Situated in the middle of South Carolina, Congaree National Park preserves the largest remaining old-growth hardwood floodplain forest left in the United States. Prior to European settlement some 52 million acres of these bottomland forests blanketed the southeast. While most were extensively logged in the nineteenth and twentieth centuries, these 26,000 acres survived unscathed thanks to the dedication of a number of conservation-minded individuals. Perhaps the most important was Harry Hampton, and the visitor center that bears his name provides an impressive gateway to this lush wilderness.
Initially protected as a national monument in 1976, Congaree was redesignated as a national park in 2003. It’s also been officially recognized as an International Biosphere Reserve, a National Natural Landmark, and a Globally Important Bird Area. Two-thirds of the park is designated wilderness and is virtually inaccessible even by foot or canoe.
As one of our nation’s youngest national parks it’s also one of our lesser-known. While lacking the grandiose scenery of many other parks, it’s nevertheless beautiful and fascinating for a number of other reasons.
This dense forest is full of a wide variety of trees, many of which attain record-setting sizes. The largest loblolly pines (Pinus taeda, Pinaceae) in the world are found here, reaching nearly 170 feet in height.
Bald cypress (Taxodium distichum, Cupressaceae) are common here as well, with some over 27 feet in circumference.
These huge trees are easily recognizable by the wide buttress roots and knee roots that help hold them securely in the soft, wet ground.
Massive cherrybark oaks, American elms, water tupelos, and nearly 80 other species round out the wide variety of trees found here.
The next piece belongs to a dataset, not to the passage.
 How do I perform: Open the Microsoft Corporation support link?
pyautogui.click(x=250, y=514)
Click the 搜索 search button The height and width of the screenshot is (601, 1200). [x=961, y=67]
This extensive forest harbors a vast array of wildlife as well, including alligators, bobcats, armadillos, and many other mammals, birds, snakes, lizards, amphibians, and fish. Insects also abound here, and the most notable are the mosquitoes (Diptera: Culicidae):
In spite of the warning my wife and I set out with our 30% DEET repellent last week to see this wonder of nature. In addition to the ubiquitous mosquitoes we also came across a darner dragonfly (Odonata: Aeshnidae) that rode around on my jeans for a while…
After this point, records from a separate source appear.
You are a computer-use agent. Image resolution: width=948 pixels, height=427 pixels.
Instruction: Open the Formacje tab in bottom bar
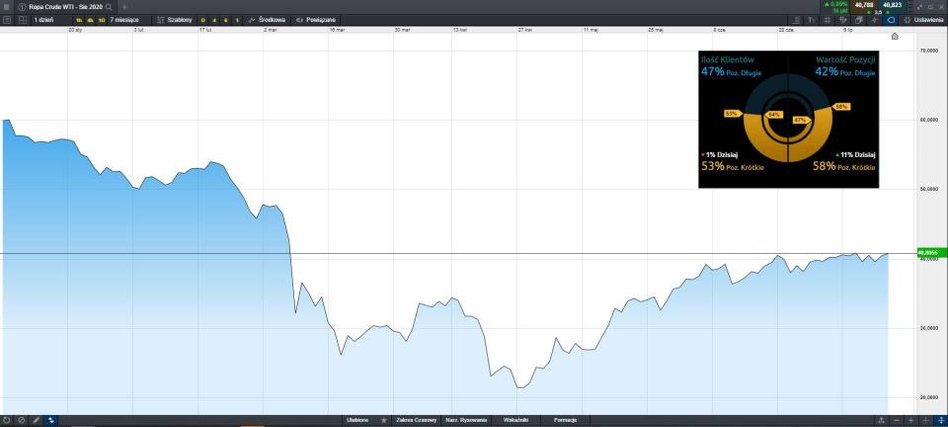point(564,421)
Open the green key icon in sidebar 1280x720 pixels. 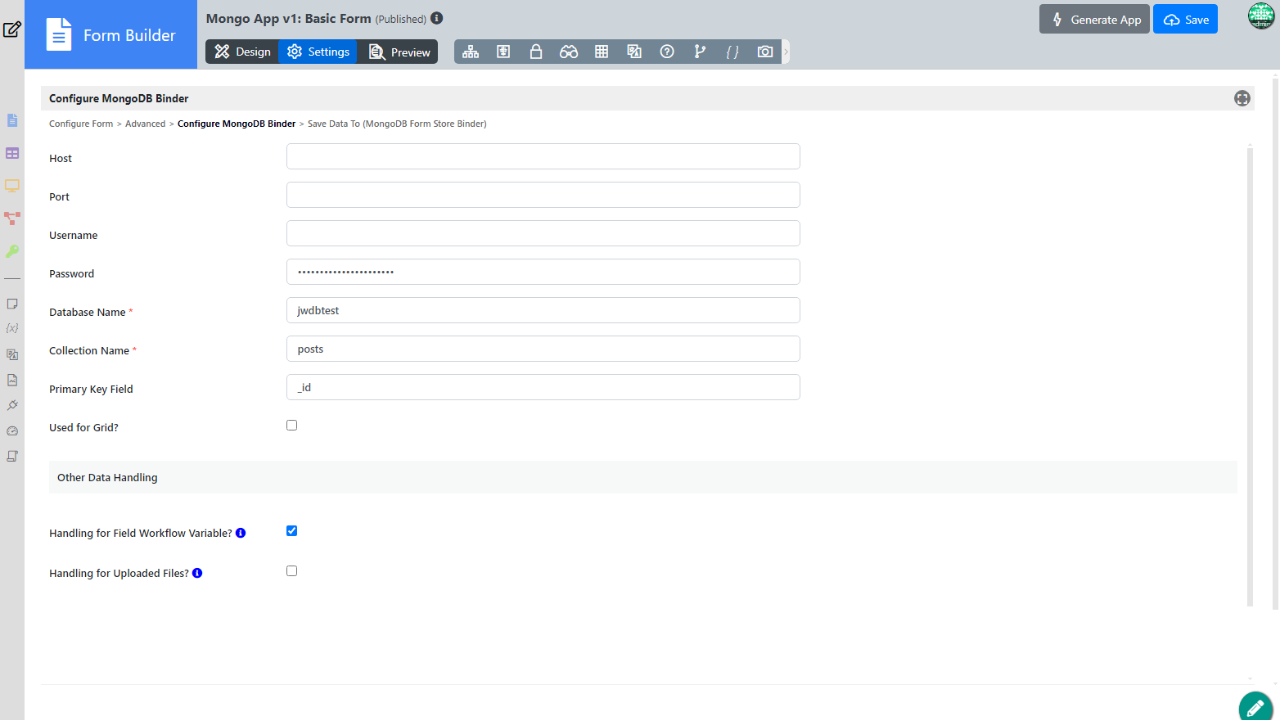coord(13,251)
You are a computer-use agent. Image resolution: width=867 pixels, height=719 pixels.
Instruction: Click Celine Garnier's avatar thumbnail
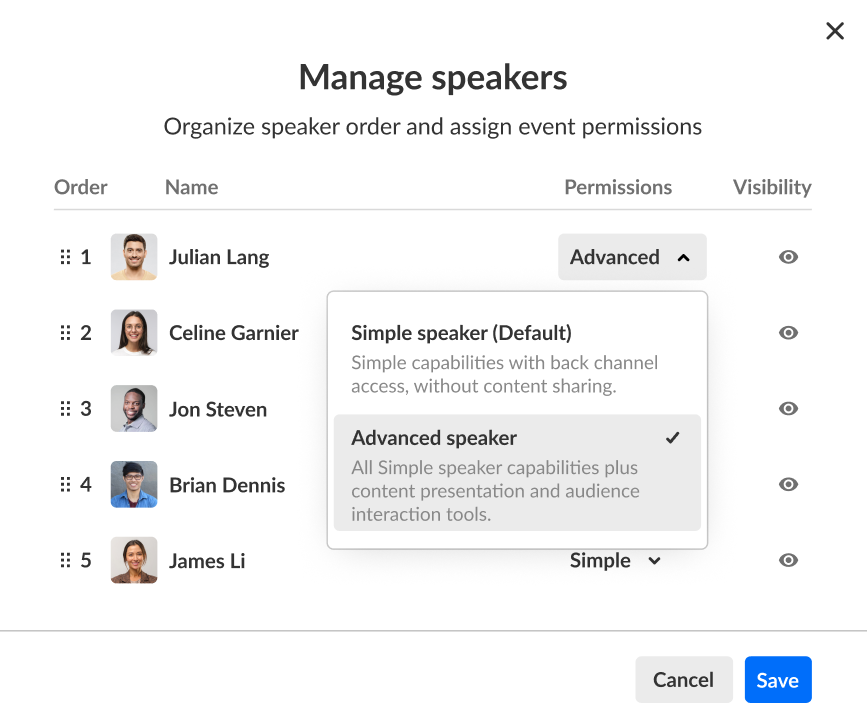(134, 333)
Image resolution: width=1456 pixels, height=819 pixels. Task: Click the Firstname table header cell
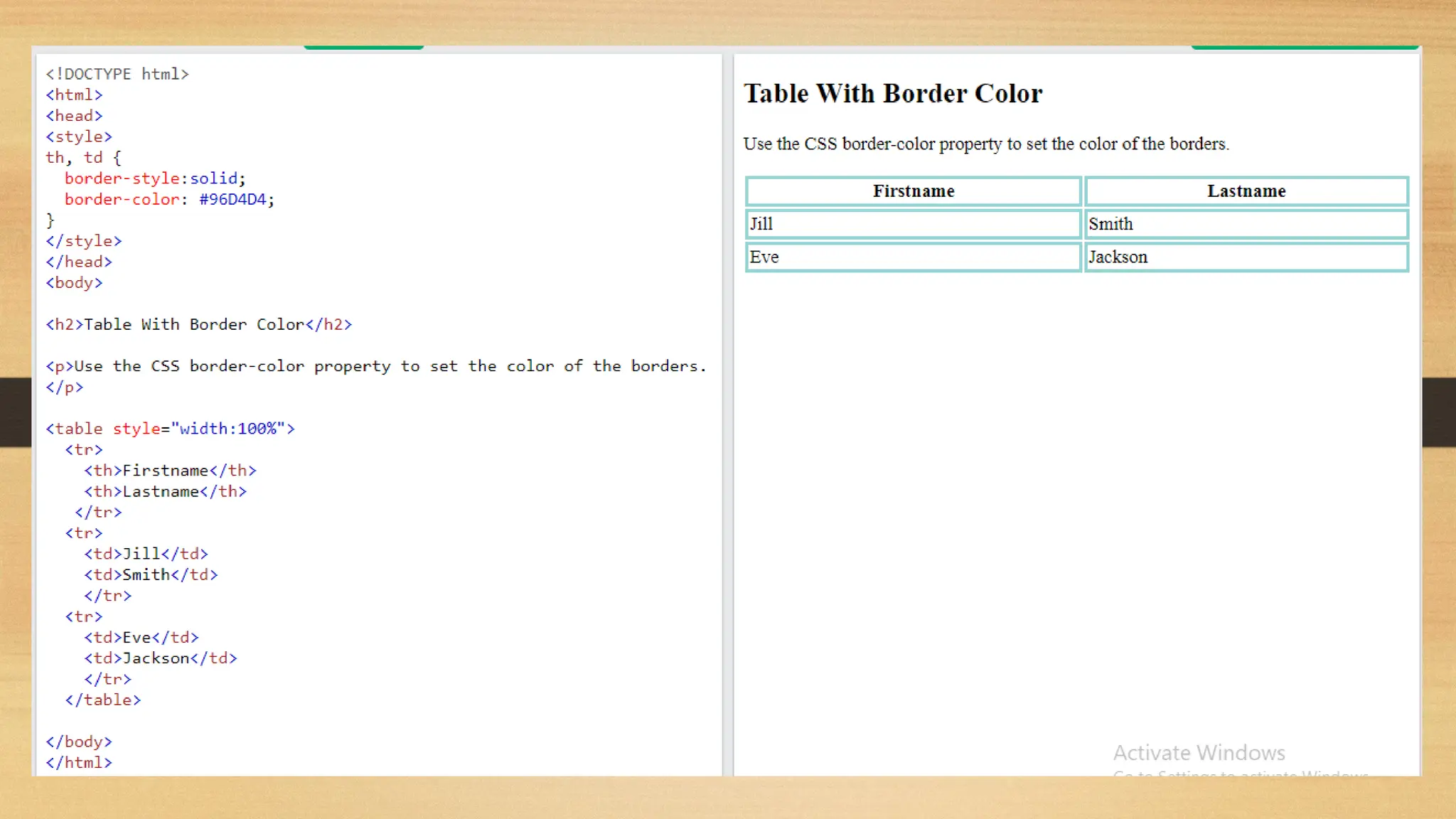click(x=913, y=191)
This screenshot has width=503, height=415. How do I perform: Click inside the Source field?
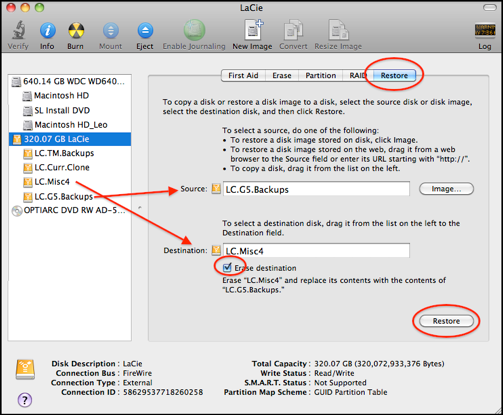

Along the low boardwalk bald cypress were common:
We also saw a number of sweetgum trees (Liquidambar styraciflua, Hamamelidaceae)…
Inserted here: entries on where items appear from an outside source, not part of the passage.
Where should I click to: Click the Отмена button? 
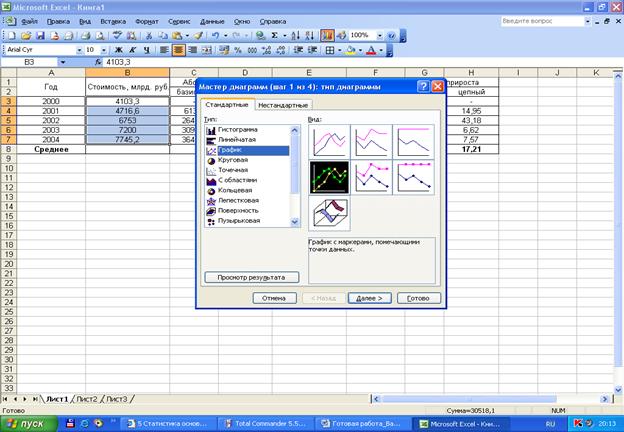[x=274, y=298]
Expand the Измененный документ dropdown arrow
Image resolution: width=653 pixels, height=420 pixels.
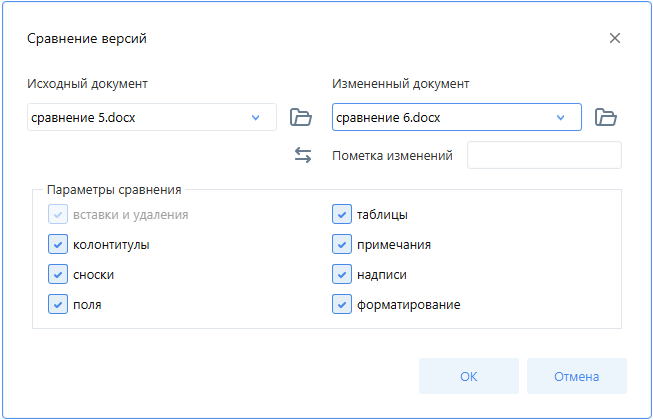point(560,118)
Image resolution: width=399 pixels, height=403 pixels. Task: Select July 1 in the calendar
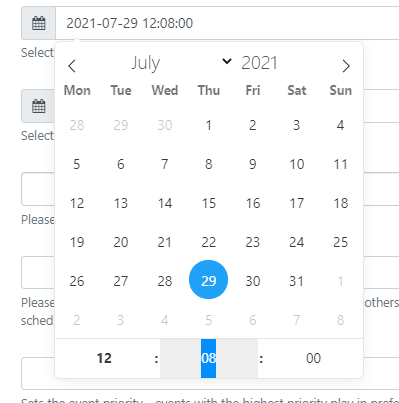pos(209,125)
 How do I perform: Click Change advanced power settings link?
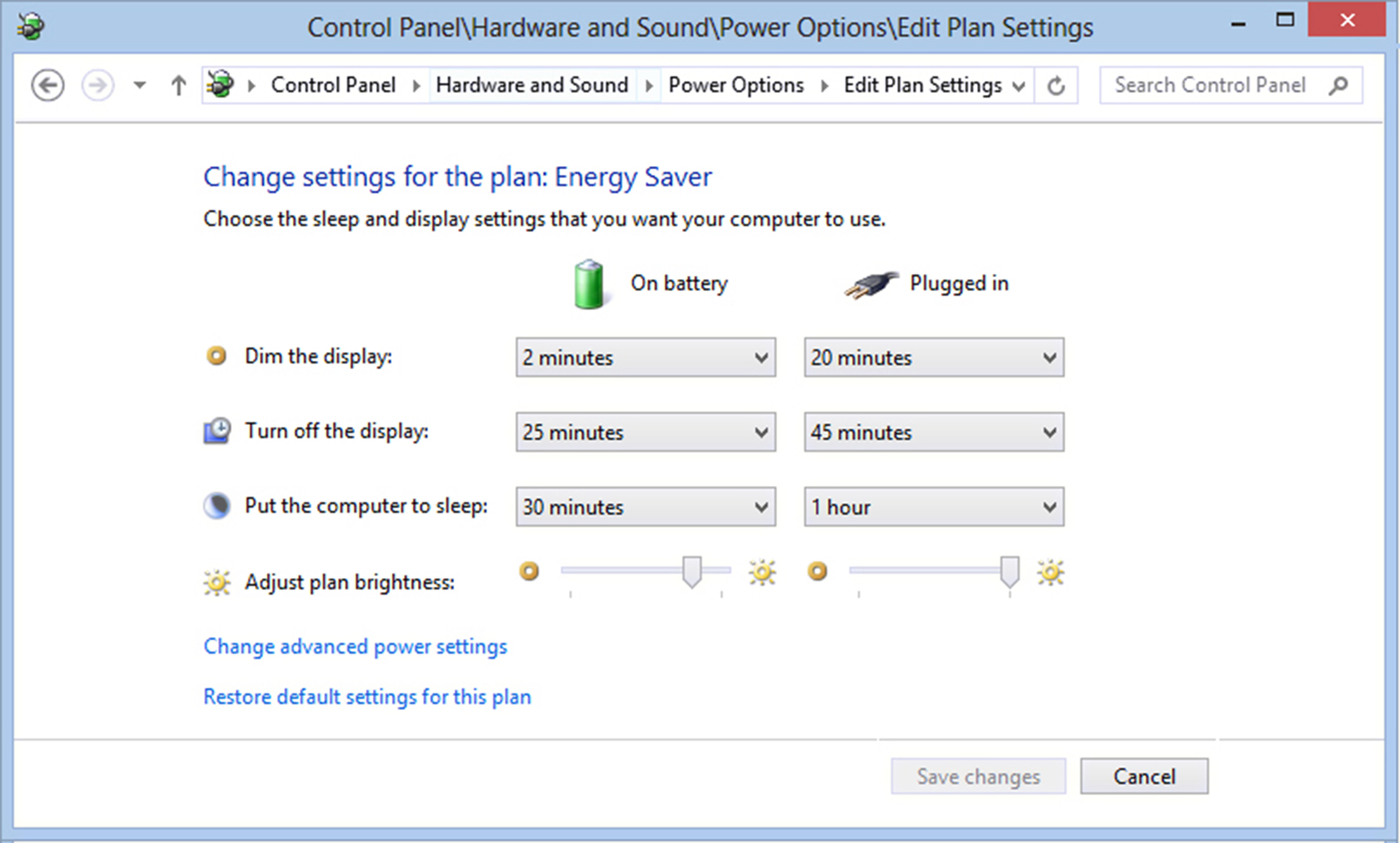coord(355,647)
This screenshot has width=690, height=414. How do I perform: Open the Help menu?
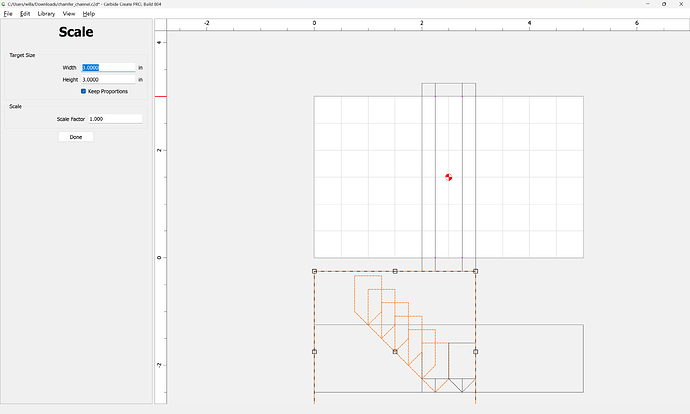tap(89, 14)
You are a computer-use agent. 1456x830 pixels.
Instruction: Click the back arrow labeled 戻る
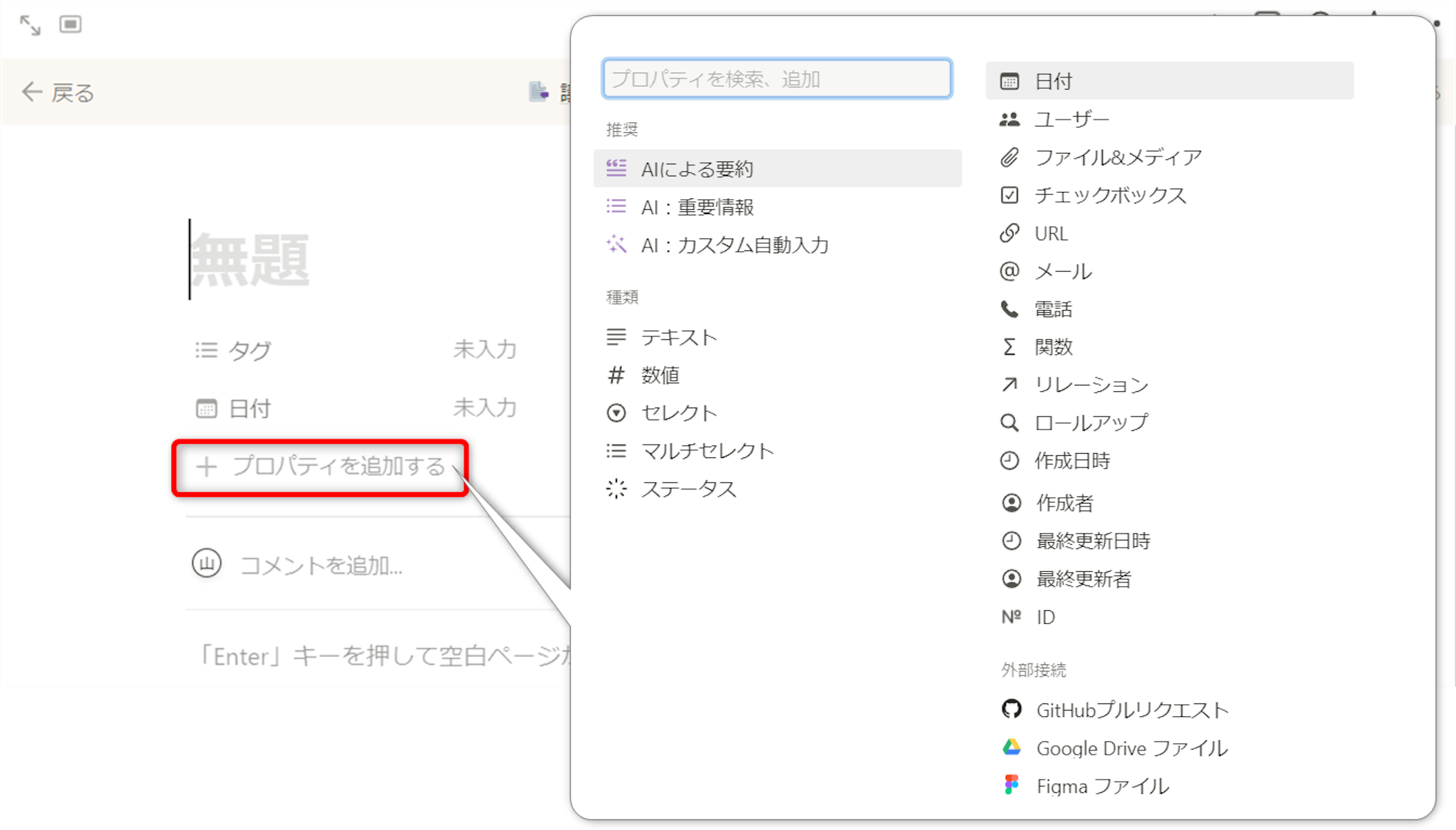coord(58,92)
…American holly (Ilex opaca, Aquifoliaceae)…
…Spanish moss (Tillandsia usneoides, Bromeliaceae)…
…as well as some of The Palmetto State’s namesake palmettos (Sabal sp., Arecaceae):
Although we had started down the four mile Weston Lake Trail, an afternoon thunderstorm soon had us heading back toward the high boardwalk.
By the time we reached Weston Lake the torrential rain prevented us from searching for the alligators that live here. We did, however, take shelter under the thick trees until the rain let up a bit.
With our tails between our legs we quickly made our way back towards our car. The sights along the high boardwalk were cool but the continuous rain kept us from stopping much.
On the way out we came across this cool fungus:
As luck would have it the rain stopped as soon as we got back to our car. Our sopping wet clothes and distant rumbles of additional thunderstorms prevented us from venturing back out, but we got a nice introduction to the wonder of Congaree. One could easily spend several days hiking, canoeing, and camping in the backcountry of this amazing national park and still not see it all. Perhaps in the future I might like to try.